Some great news: While there is no more Topolos, there is not only still a Papagni Winery, but they are still making Alicante Bouschet. Oz Clarke lists it first among all American bottlings. Jancis Robinson lists no other and tells us, “It was accorded the singular distinction of being house wine at London’s Tate Gallery restaurant.”
More great news: You can still buy the last vintage harvested by Angelo, the 2001, which his son Demetrio describes as having a “brooding intensity” that leads to exactly what we discovered in our 1989 Alicante Bouschet: “an exceptionally long finish.” That wine is priced at $24. Which is almost exactly what $4 in 1973 equals, adjusted for inflation. Let’s all taste it. If not together in fact, then together in spirit. If anything corporeal is spirit as well, it must be wine.
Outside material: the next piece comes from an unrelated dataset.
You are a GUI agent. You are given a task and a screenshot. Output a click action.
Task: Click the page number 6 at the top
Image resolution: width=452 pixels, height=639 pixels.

*The very first wine I bought in real quantity was a wine of a generally vastly superior reputation: Chateau Lafite Rothschild. It was from the much maligned 1963 vintage — “1963 Bordeaux wine was bad when it was bottled and time has only made it worse — The Wine Cellar Insider. That’s probably why it was sold to me for $5 a bottle by Bernie Fraden at Quality House in New York City. I bought two cases and have been kicking myself ever since for my short-sightedness. It remains, despite the vintage, one of the finest Bordeaux red wines I’ve had. It was even better than the Angelo Papagni Alicante Bouschet, but what would one expect from a wine that cost a dollar more a bottle? (You can today buy a bottle of the 1963 Lafite for $799 at K&L in California and $2625 at Antik Wein in Berlin.)